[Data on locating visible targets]
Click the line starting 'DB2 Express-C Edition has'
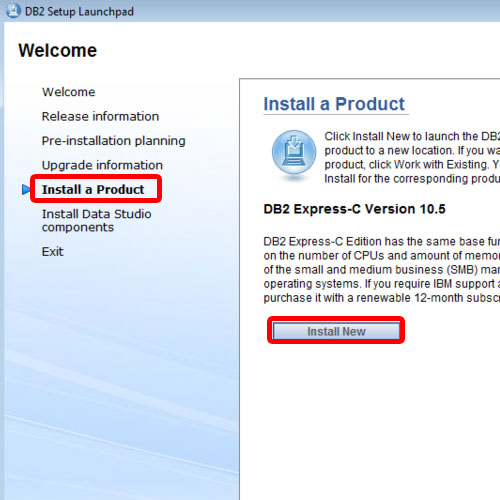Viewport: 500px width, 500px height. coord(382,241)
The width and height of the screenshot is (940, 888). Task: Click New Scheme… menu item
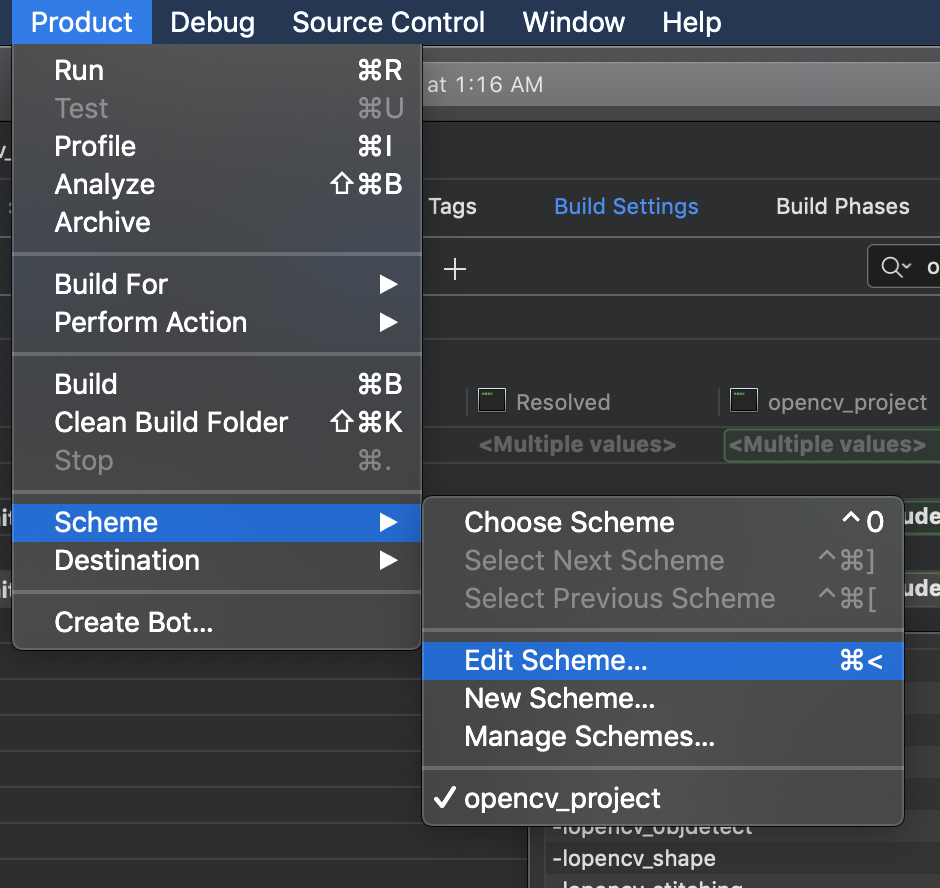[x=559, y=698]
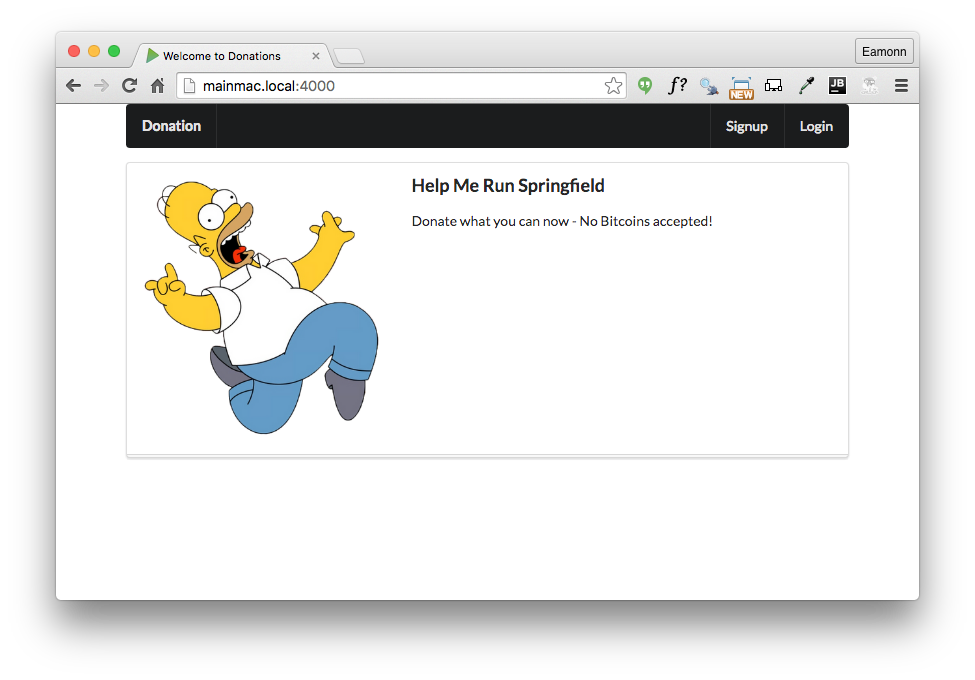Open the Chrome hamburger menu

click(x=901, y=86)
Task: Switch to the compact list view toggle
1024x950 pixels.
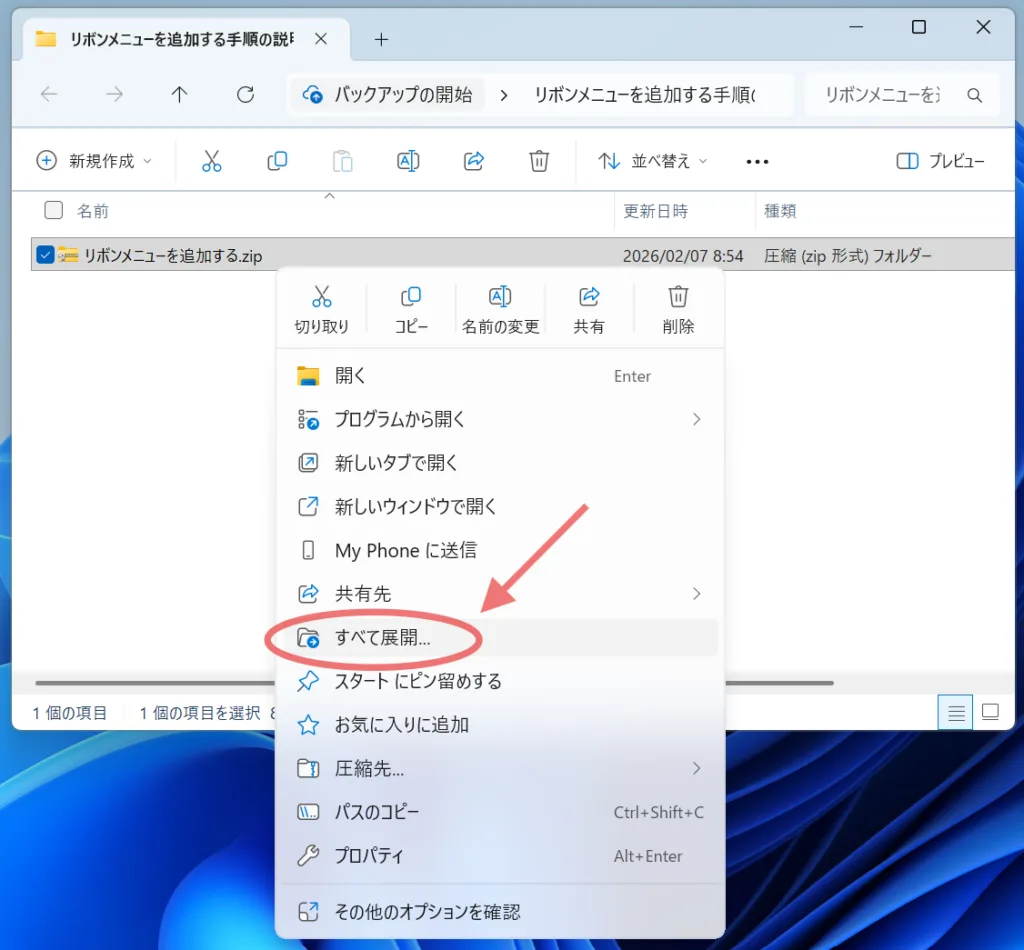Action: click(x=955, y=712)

=== Exercise objective ===
Repeat every item above word for word, leaving out the pictures.

=== Problem solution ===
Click the line starting 'DB2 Express-C Edition has'
Viewport: 500px width, 500px height. coord(382,241)
The width and height of the screenshot is (940, 888). Task: Click New Scheme… menu item
[x=559, y=698]
Open the Chrome hamburger menu

click(x=901, y=86)
Task: Switch to the compact list view toggle
1024x950 pixels.
Action: click(x=955, y=712)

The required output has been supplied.